# EXERCISE OBJECTIVE
Reproduce only the lines below from the line containing "You are a computer-use agent." to the line containing "Click the export location file icon", exactly as written, with both end lines kept. Omit the pictures.

# MATERIAL FOR THE TASK
---

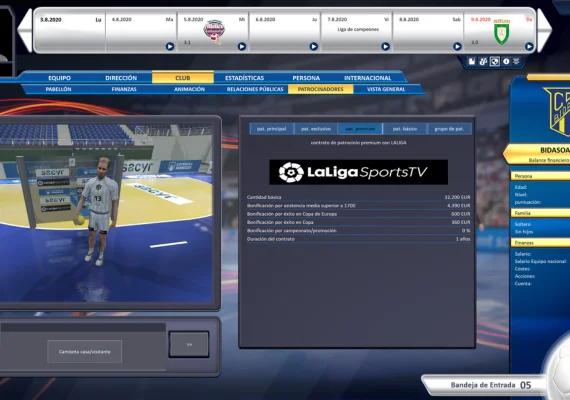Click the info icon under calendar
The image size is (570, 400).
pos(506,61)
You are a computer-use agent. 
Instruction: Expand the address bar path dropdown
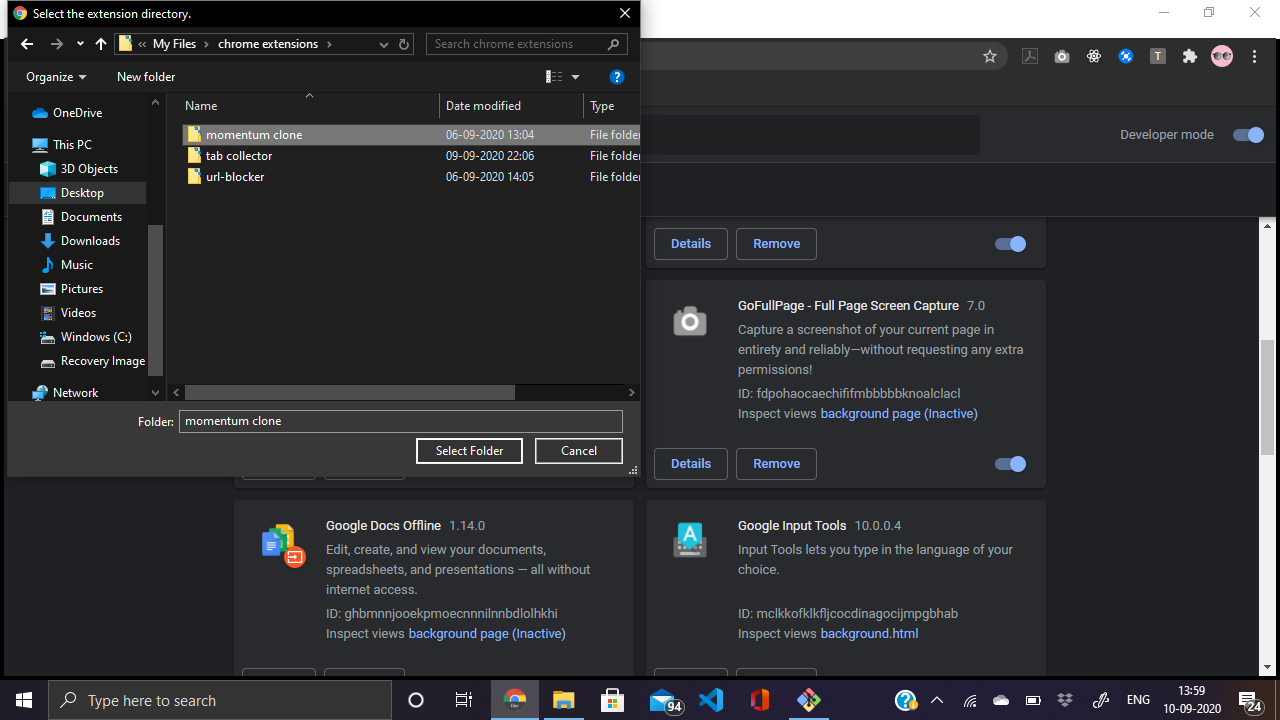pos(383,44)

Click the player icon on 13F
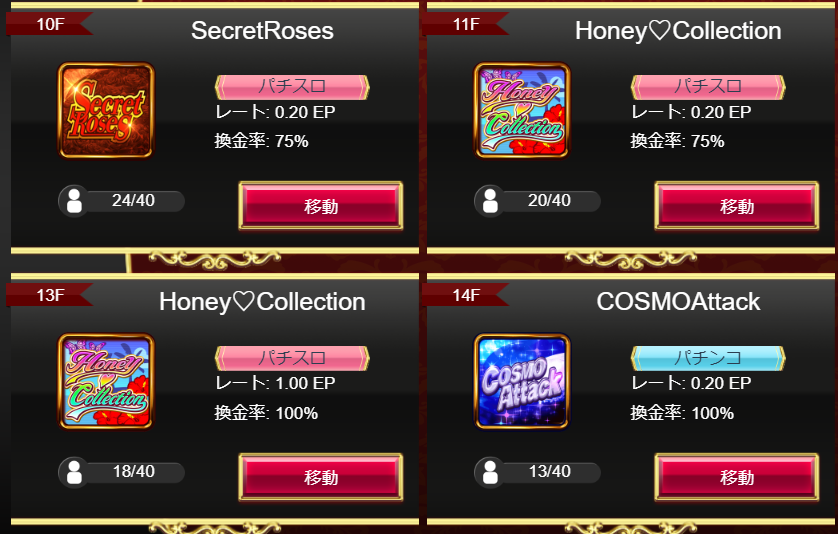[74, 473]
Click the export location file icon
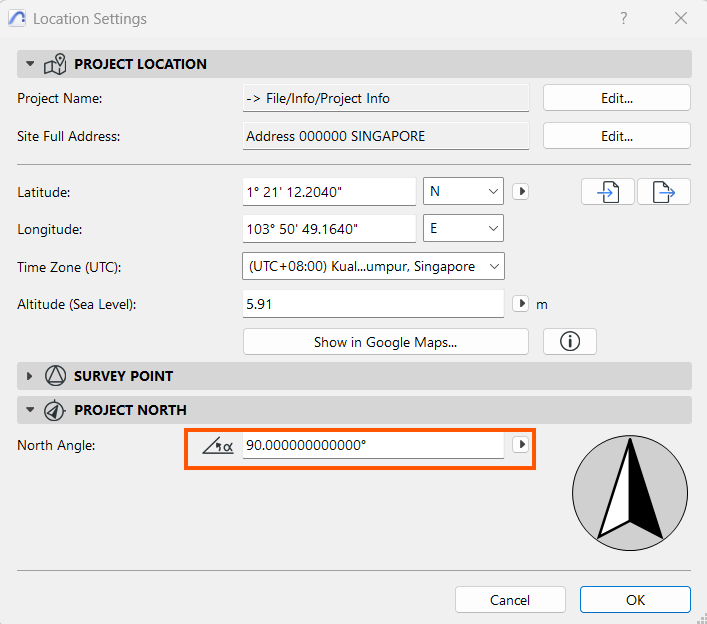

---

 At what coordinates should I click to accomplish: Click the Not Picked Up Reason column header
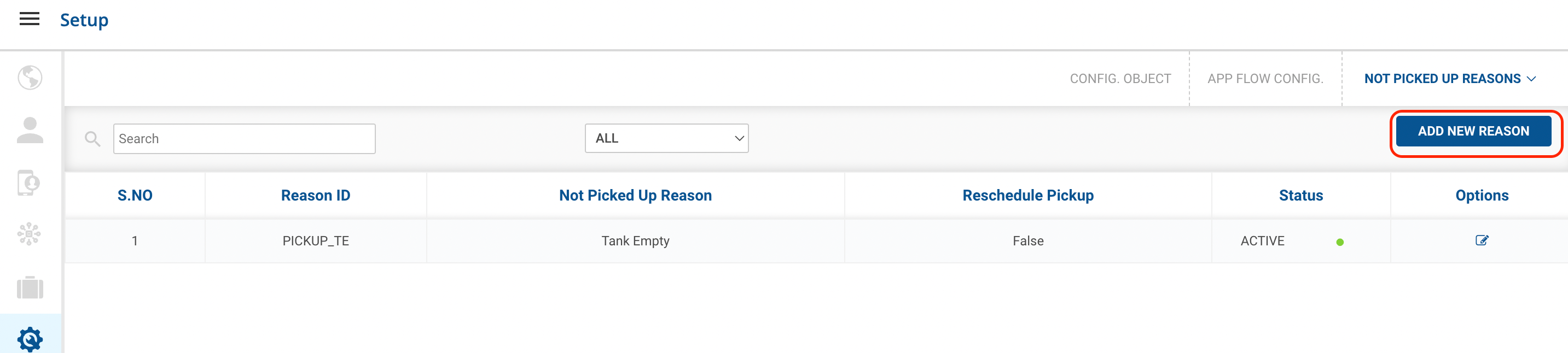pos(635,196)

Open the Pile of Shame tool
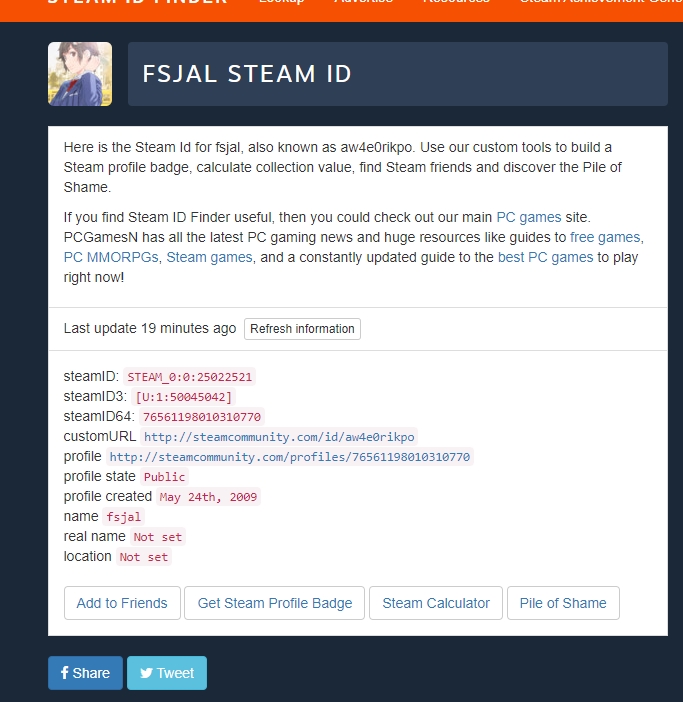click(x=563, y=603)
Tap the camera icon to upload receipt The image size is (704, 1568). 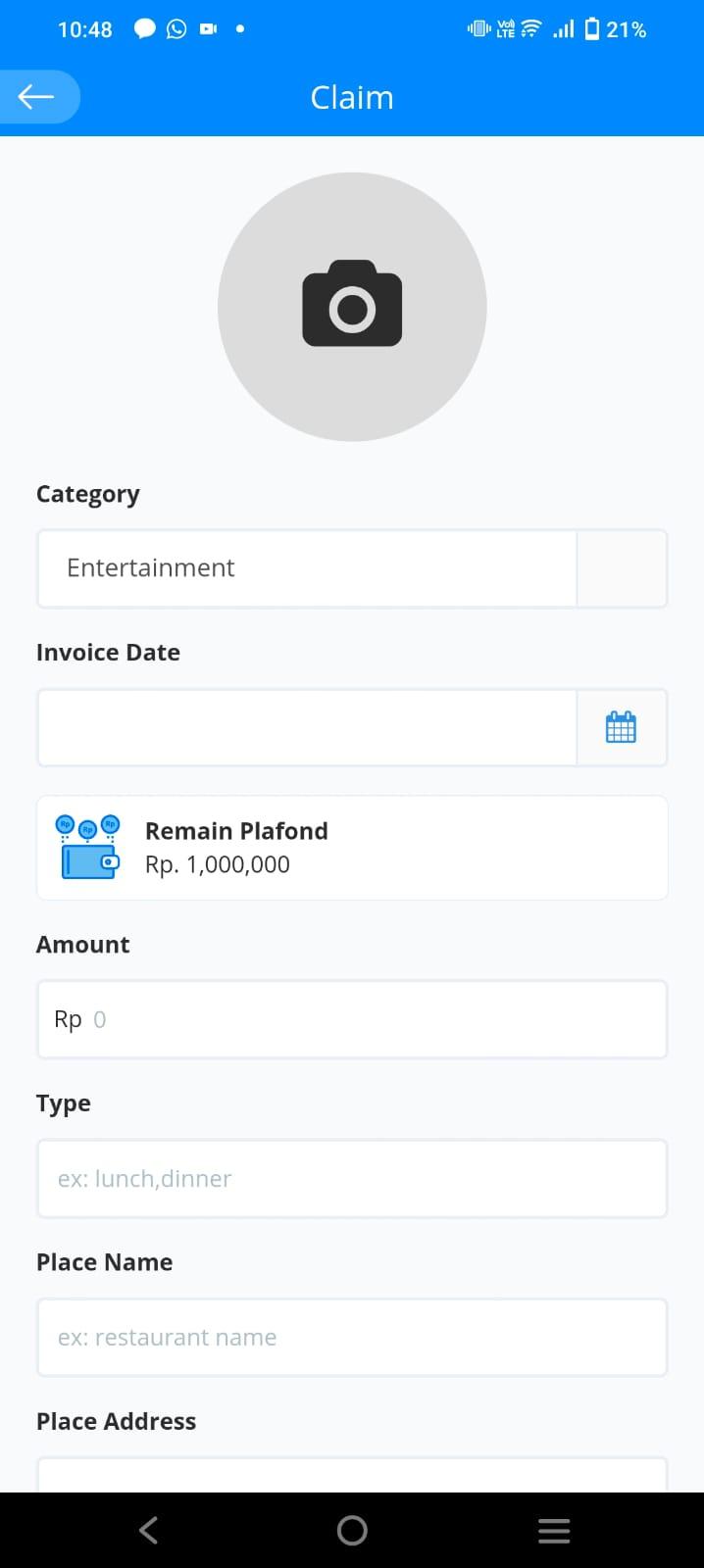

---

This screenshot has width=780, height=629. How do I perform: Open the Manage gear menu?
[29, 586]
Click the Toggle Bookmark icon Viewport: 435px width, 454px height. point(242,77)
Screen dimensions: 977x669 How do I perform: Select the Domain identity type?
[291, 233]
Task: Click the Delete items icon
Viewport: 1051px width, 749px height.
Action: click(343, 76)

---

# SOLUTION FOR THIS TASK
You are a computer-use agent. 
Instruction: Expand the address bar path dropdown
pos(383,44)

Click the player icon on 13F
[74, 473]
Click the export location file icon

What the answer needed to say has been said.